Franz Fellner aus Fürth wird ständiger Diakon

Diakone müssen gute Kümmerer sein: Familienvater zum Ständigen Diakon geweiht

Der 53-jährige Familienvater Franz Fellner aus Fürth ist am Samstag im Bamberger Dom zum Ständigen Diakon geweiht worden. Erzbischof Ludwig Schick sagte bei der Weihe, alle Seelsorger in der Kirche müssten das Verhalten des guten Hirten haben und gute Kümmerer sein, fürsorgliche Menschen, denen die Herde Christi am Herzen liege. Der neu Geweihte solle seine Aufgaben eifrig und demütig erfüllen, „im Bewusstsein, dass alle unsere Aufgaben in der Verkündigung, in den Gottesdiensten und den Taten der Liebe der Ankunft des Herrn bei den Menschen dienen sollen“.

Der Vater von drei erwachsenen Kindern wird als Diakon mit Zivilberuf tätig sein. Das heißt, dass er neben seinem Beruf als Datenverarbeitungskaufmann in der Seelsorge in Fürth tätig sein wird.
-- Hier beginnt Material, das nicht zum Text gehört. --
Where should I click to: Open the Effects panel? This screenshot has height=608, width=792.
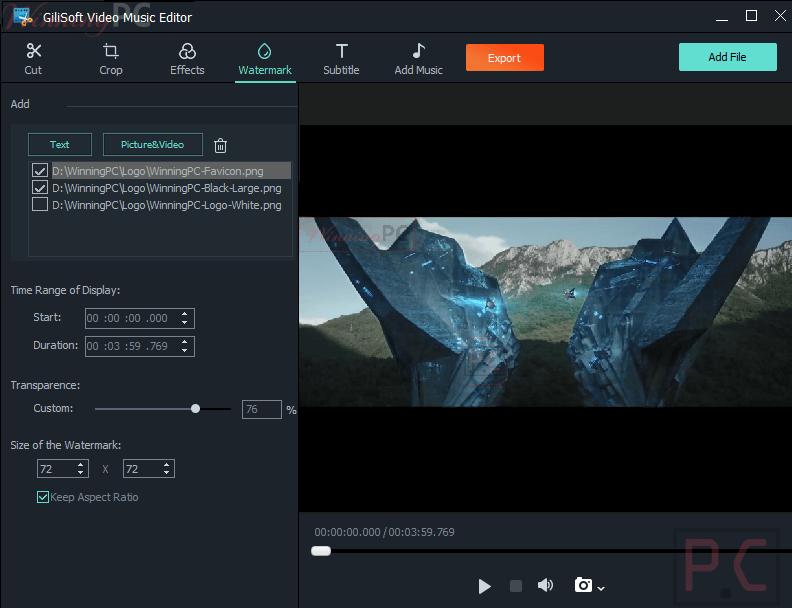coord(187,58)
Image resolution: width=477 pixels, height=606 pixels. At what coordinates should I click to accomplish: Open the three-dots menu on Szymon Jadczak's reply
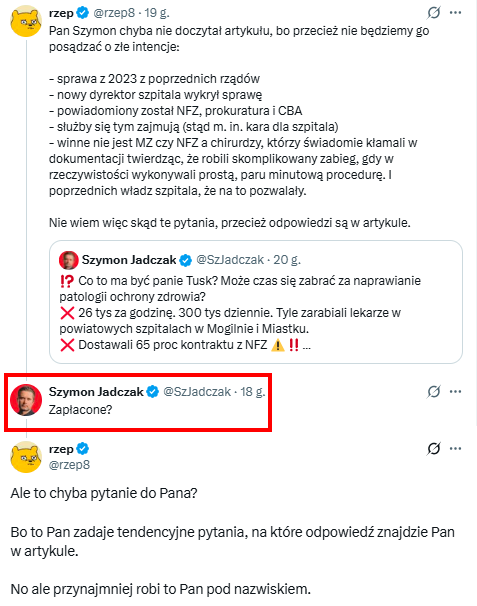point(455,392)
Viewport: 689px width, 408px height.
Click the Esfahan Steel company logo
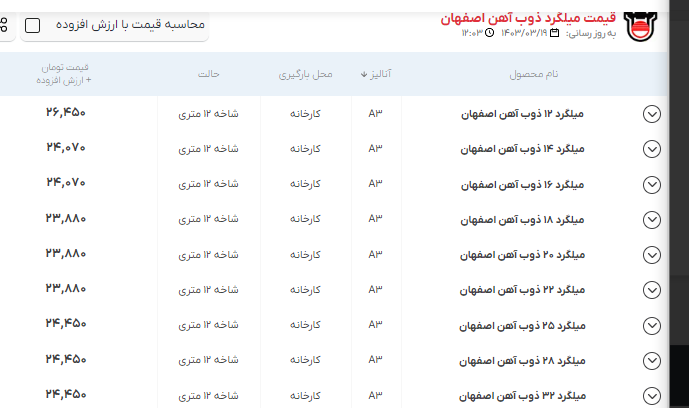click(x=637, y=25)
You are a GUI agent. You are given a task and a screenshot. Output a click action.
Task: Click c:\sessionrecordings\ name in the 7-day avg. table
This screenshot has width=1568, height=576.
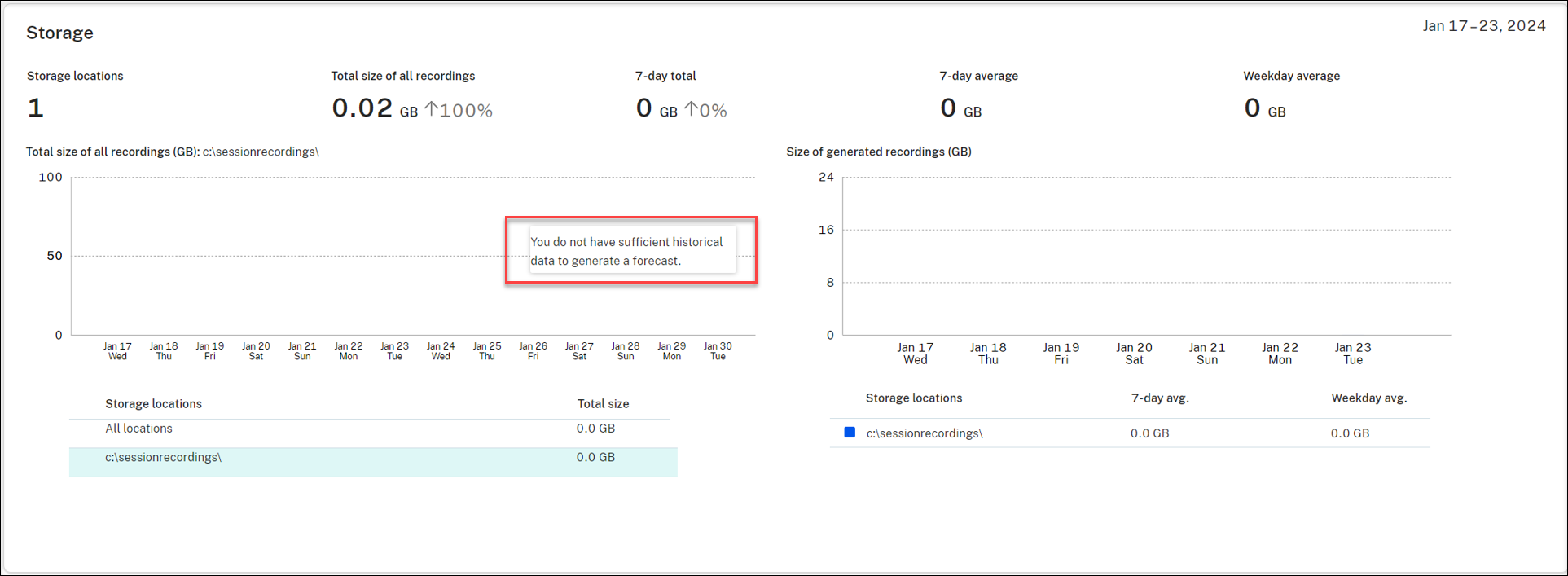coord(924,433)
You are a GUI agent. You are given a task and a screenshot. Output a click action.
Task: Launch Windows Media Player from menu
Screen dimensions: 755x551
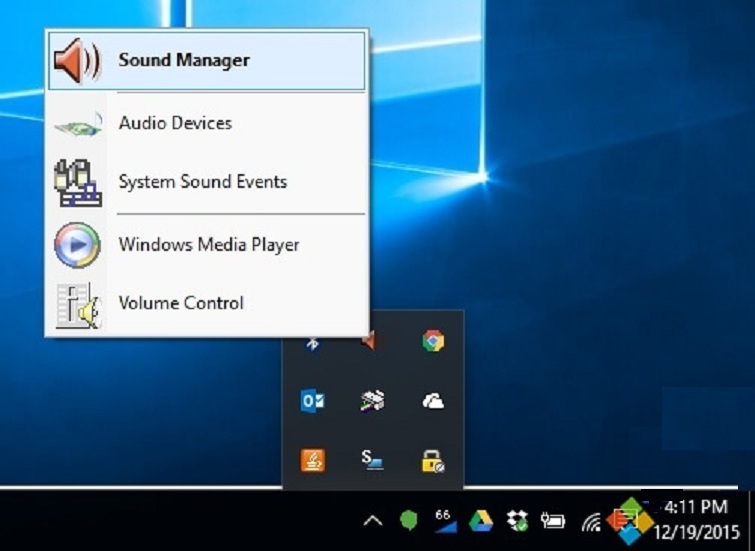tap(206, 245)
Die Ausbildung zum Ständigen Diakon im Nebenberuf dauert mindestens vier Jahre. Sie umfasst theologische Studien im Fernkurs sowie weitere Ausbildungseinheiten gemeinsam mit Bewerbern der Diözese Würzburg, ein Gemeindepraktikum und geistliche Begleitung.

Die Diakonenweihe bestellt zum Dienst des Diakons in der Kirche. Der Diakon ist beauftragt, die Taufe zu spenden und bei dem Eheversprechen der Brautleute zu assistieren sowie die Trauung zu feiern. Er ist bei der Eucharistie anwesend, verkündet das Evangelium und spendet die Kommunion, vor allem ist er zum Dienst an den Armen bestellt. Auch die zukünftigen Priester empfangen die Diakonenweihe. Der Ständige Diakonat wird sowohl verheirateten als auch unverheirateten Männern übertragen.